It was a great day to be chasing sea turtles.
My wetsuit was tight around the shoulders, zipper stuck mid-back. Father was already sitting at the edge of the boat with his oxygen tank strapped on. My brother had gone into the water, floating with our friends. Giving up, I peeled off the top half and let the sleeves dangle around my waist.
The sun was strong out today.
In contrast, the water was cool and goosebumps lined down my arms and spine. The local diving instructor gathered our group in a loose circle and we descended into a blue weightlessness. With every release of air from my buoyancy vest, my heart great inversely lighter at the sight of the corals beneath our feet. This offshore Malaysian island offered carpets of blue and purple that we wouldn’t be able to find in Hong Kong.
The dive began as it always did—an easy drift, idle kicks and lazy cruising. The current tugged at the respirator in my mouth. I dug my teeth in stubbornly.
Glancing back revealed Father lagging behind, dropping lower with every kick.
Okay? I signed.
Okay, he replied.
But a few minutes later I was waiting for him to catch up, our group moving far in front of us. I could catch up, probably. Except Father was an incongruous mass of black, splayed out limbs, head protruding from beneath the heavy tank on his back. He fumbled at the air pump, flippers dragging in the sandy banks. I hooked my finger in the neck of his BCD and yanked.

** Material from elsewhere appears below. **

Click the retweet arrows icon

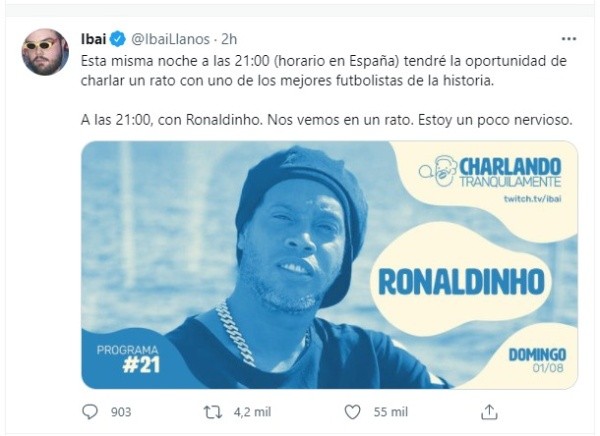point(212,411)
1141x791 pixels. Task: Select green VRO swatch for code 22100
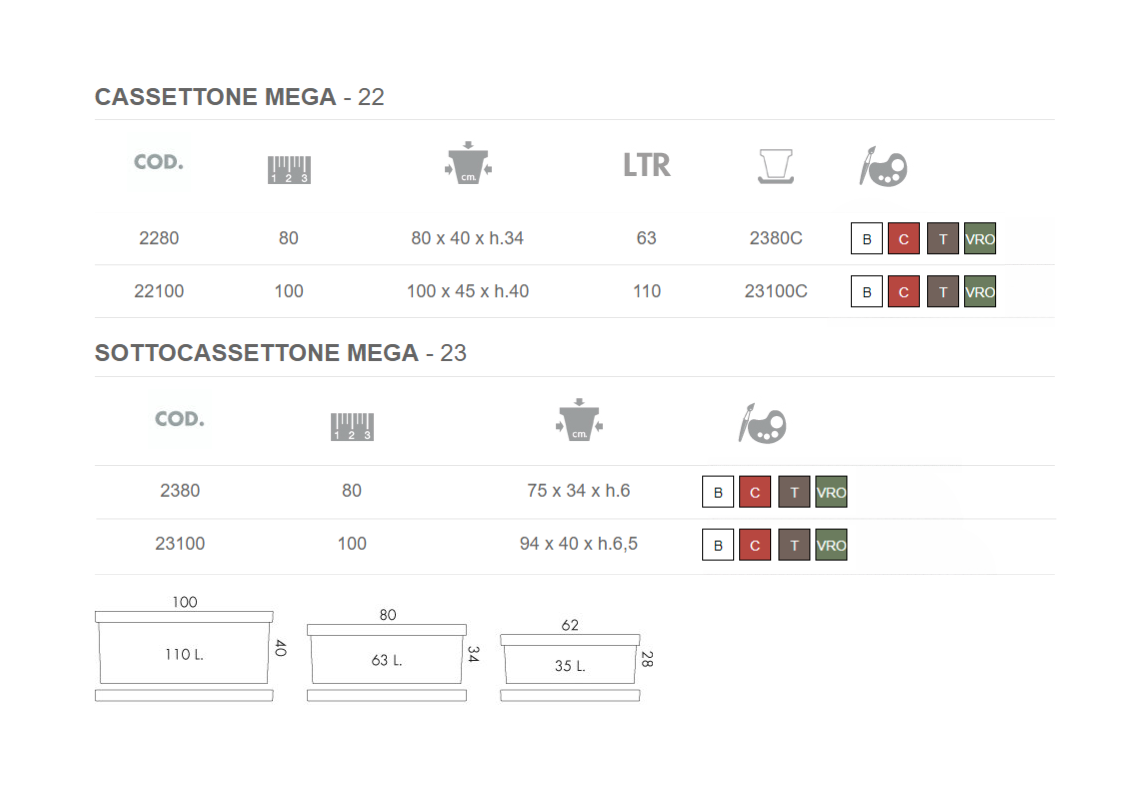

Up. I inflated my own vest for more buoyancy, hoping to catch a current that could push us forward. We had hit a spot where waters were frustratingly still and my father wouldn’t stop moving. For a second, I was caught in the drag of his struggling, flippers landing solidly in sand. One foot was uncomfortably close to scraping at a nearby cluster of sea plants. My muscles strained without traction until finally, we ascended a meter or two from rock bottom.
Having worked myself up, I sucked in a deep breath.
A sea turtle lumbered by gracefully, unencumbered by its shell.
I grabbed my father’s wrist. Look, look.
The sun broke through 15 metres of blue to illuminate the turtle’s patchwork shell, the weathered lines of its flippers. It had no hurry to go anywhere. I wondered if it belonged in these waters or if it was waiting for night to come, to crawl onto the beach and lay its clutch of eggs.
Turtle mums are strange. They painstakingly meander through sand, dig fervently a nest, lay their eggs then leave them. Do they think about the newborns, wonder if any survived?
A strong pressure around my upper arm drew my attention away. Father raised his thumb and gestured up. The rest of our group had come back for us and were in fact ascending. We had been down for over 20 minutes.
I want to say that I rose gracefully, but it didn’t quite go like that. I glanced down as we broke surface. The sun spot caught the tail end of the turtle’s feet, and then it was gone. The rush of air startled me and I nearly inhaled salt water as gravity reasserted itself.
“Come on.” I heaved Father onto the beach.
His face was red and he was breathing heavily. The bald circle on his head winked dully.
I dropped down onto my knees and shrugged off my BCD.
“Breathe, dad, breathe.”
Freed from my own baggage, I moved to unbuckle his vest so he could lie down properly.
Father’s hands came up, scrabbling at the release catch.
“Hey! Hey, let me do it.”
Eventually, he gave up on the effort and leaned to one side. The furrow of his brows brought out his wrinkles. Around his eyes, mouth, forehead. The pads of his fingers were pruned. He looked tired.
There was a beach umbrella lying around. No one seemed to be using or looking for it, so I borrowed it and propped it up next to where my father was lying down.
“I’m going to go get a drink, do you want anything?”
He shook his head.
“Maybe later then.”
“Your father?” the bartender asked later, as I was chugging down a bottle of water at the beach-side dive.
“Oh, yeah.”
My father’s feet stuck out from the shade of the big umbrella I left him under. The soles were tough and brown, outer skin cracked like worn leather. The arch looked surprisingly tender. The hairs on his toes glistened wetly. Patches of sand plotted his feet.
I looked away.
By the time I went to check up on him, Father had fallen asleep.
Not enthused about going for another round of diving, I pushed off into the shallow corals with only my snorkel. Striking out a few meters with the sun warm on the back of my head, I stopped when the corals started thinning out, slanting down towards the drop we explored earlier. The fish were sparser here, preferring the crannies of fuller rocks and sea plants.
I could barely make out a dark shape further out, the slow gait of a sea turtle.
Another one, I thought wryly, turning back towards land. Through the half-emerged lens of my goggles, my eyes caught on a wavering figure.
The body was sinking into the sand, worn down feet sucked in first. The torso shrank into a pinprick. Only the head, skin stretched tight around the skull, gleamed like a round mirrored egg.